CONSIDERAÇÕES FINAIS

Diante dos devaneios da vida, percebe-se muitas injustiças mundo afora, não apenas em casos em que advogo, mas em notícias veiculadas pelos mais diversos meios de comunicação.

A ortodoxia do estudo de códigos está ultrapassada, cada vez mais provas de concursos e julgados favoráveis àqueles que já atuam na área dependem de uma boa análise jurisprudencial. Não se pode, todavia, ficar refém do dogmatismo e da preguiça de argumentação, apenas juntando casos análogos às petições.

Deve-se buscar a justiça e a sua efetividade. A justiça feita com coração, com um olhar ao diferente, dando às partes aquilo que elas realmente merecem. Esta é a função do Direito, enquanto a nova doutrina do Direito e Literatura vem para agregar conhecimento e novas formas de observar o conflito, com aquilo que realmente importa: a humanidade nas decisões.


REFERÊNCIAS

ASSIS, Machado de. O alienista. In: Obra Completa, v. II, Conto e Teatro. Organizada por Afrânio Coutinho. 4. ed., ilustrada. Rio de Janeiro: Nova Aguilar, 1979, pp. 253-288.

BRASIL (Constituição, 1988). Constituição da República Federativa do Brasil de 1988. Disponível em: <http://www.planalto.gov.br/ccivil_03/constituicao/constituicao. htm>. Acesso em: 29 jun. 2018.

BRASIL. Decreto-Lei nº 2.848, de 7 de dezembro de 1940. Institui o Código Penal. Brasília: DOU, 31 dez. 1940.

CANDIDO, Antônio. Vários escritos. São Paulo: Ouro Sobre Azul, 2017.

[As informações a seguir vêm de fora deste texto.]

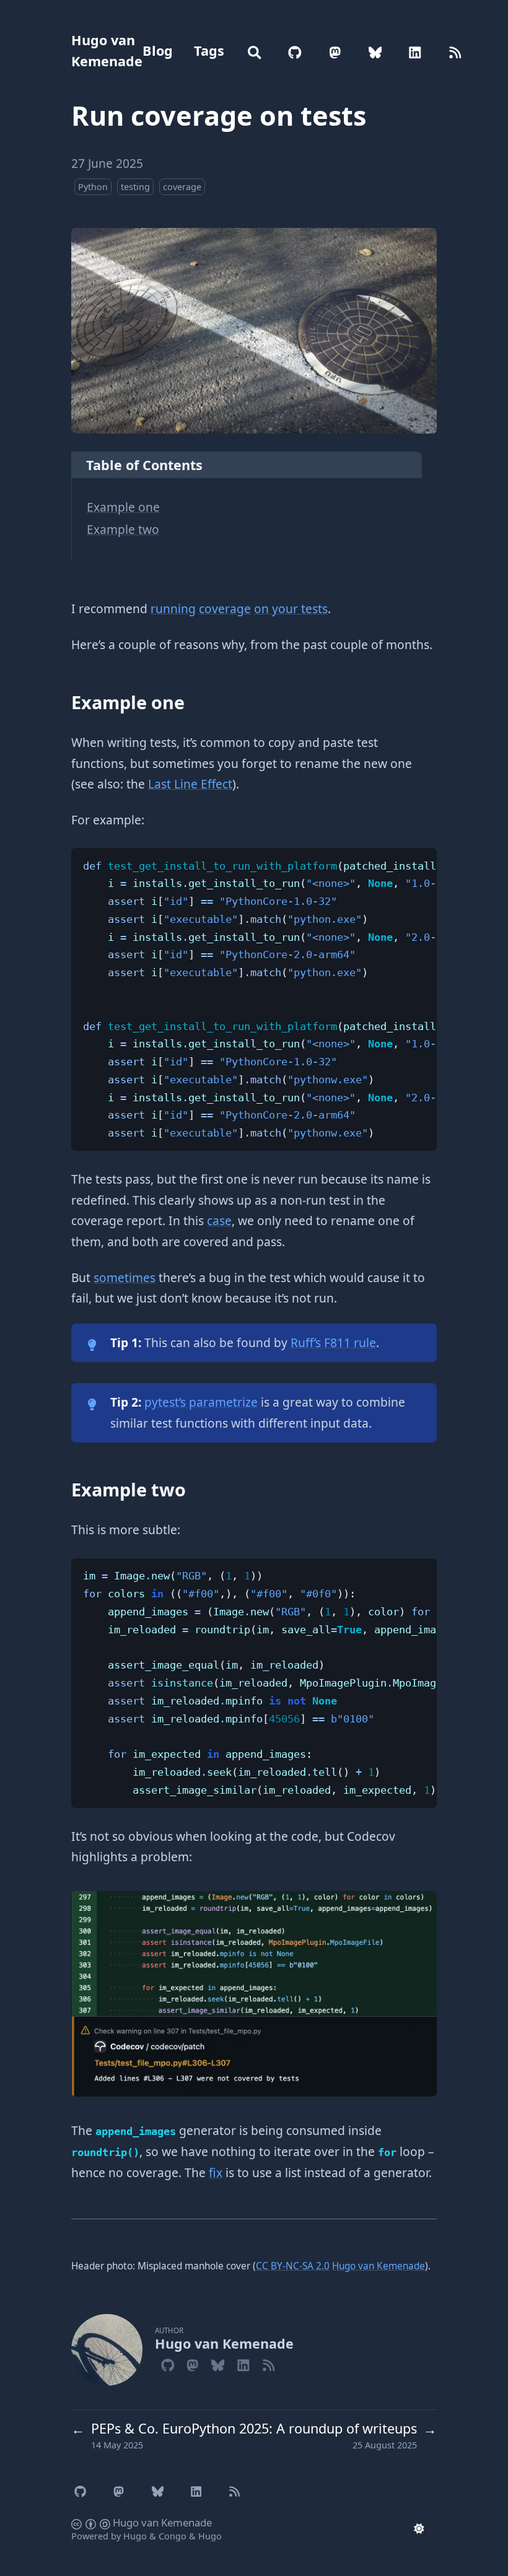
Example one (123, 507)
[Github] (167, 2363)
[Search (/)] (254, 50)
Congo (172, 2536)
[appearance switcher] (419, 2528)
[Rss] (268, 2363)
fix (215, 2172)
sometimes (124, 1277)
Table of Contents (144, 465)
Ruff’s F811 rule (333, 1342)
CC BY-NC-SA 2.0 (293, 2266)
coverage (182, 187)
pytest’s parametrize (201, 1402)
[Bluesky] (217, 2363)
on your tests (291, 608)
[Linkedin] (243, 2363)
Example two (123, 529)
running (173, 608)
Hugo (135, 2536)
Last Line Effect (190, 783)
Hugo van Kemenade (106, 50)
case (219, 1220)
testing (135, 187)
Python (93, 187)
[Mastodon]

HARARI, Noah Yuval. Sapiens – uma breve história da humanidade. Porto Alegre: L&PM, 2017.

LEVINAS, Emmanuel. O rostro del outro. Salamanca: Ediciones Sígueme, 1999.

MAUX, Ana Heloisa Rodrigues. Dicionário jurídico em rimas livres de A a Z. Natal, RN: Gráfica, 2003.

NUSSBAUN, Martha. Justiça poética. México: Andrés Bello, 1997.

SANDEL, Michael. Justiça: o que é fazer a coisa certa. 6. ed. Rio de Janeiro: Civilização Brasileira, 2016.

SBIZERA, José Alexandre Ricciardi. Arte e direito. O lugar da literatura na formação do jurista crítico-sensível. Rio de Janeiro. Lúmen Juris, 2015.